Distributed scraping with Apache Kafka in 2026

Distributed scraping with Apache Kafka in 2026

Distributed scraping with Apache Kafka is what you reach for when a single Scrapy process or single-machine Playwright cluster cannot keep up with your URL volume. Kafka excels at moving high-volume work between producers (URL discovery, sitemap crawlers) and consumers (scraper workers) with durable messaging, partitioning for parallelism, and built-in retry semantics. By 2026 Kafka 3.x is mature enough that running it in production for scraping pipelines is standard practice, especially for teams already operating Kafka for other data flows.
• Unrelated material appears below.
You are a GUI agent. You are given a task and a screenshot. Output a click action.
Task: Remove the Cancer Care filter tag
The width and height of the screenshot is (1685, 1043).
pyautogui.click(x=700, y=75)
This guide covers Kafka topic design for scraping pipelines, partition strategies that keep scrapers fed, dead letter queue patterns for failed URLs, exactly-once semantics for deduplicated processing, and a complete working Python implementation using confluent-kafka. The benchmarks reflect production deployments handling 10-50 million URLs per day. By the end you will know how to architect a Kafka-backed scraping pipeline that scales horizontally and survives operational chaos.

When Kafka fits scraping

Kafka shines when:

  • You have multiple URL sources (sitemaps, APIs, customer uploads, periodic crawls) feeding scrapers
  • Scraper workers run on different machines and you want to balance load
  • You need to retry failed URLs without losing them
  • You want to fan out the same URLs to multiple downstream processors (HTML store, ML extraction, analytics)
  • You operate other Kafka pipelines and want consistency
  • You need exactly-once processing semantics

Kafka does not fit when:

  • You have low volume (under 1M URLs/day, simpler queues like Redis or SQS suffice)
  • You operate one scraping job at a time (no need for the multi-producer/multi-consumer architecture)
  • Your team has no Kafka operational experience
  • You need request/response semantics (Kafka is one-way; for scraper status, use a separate sync API)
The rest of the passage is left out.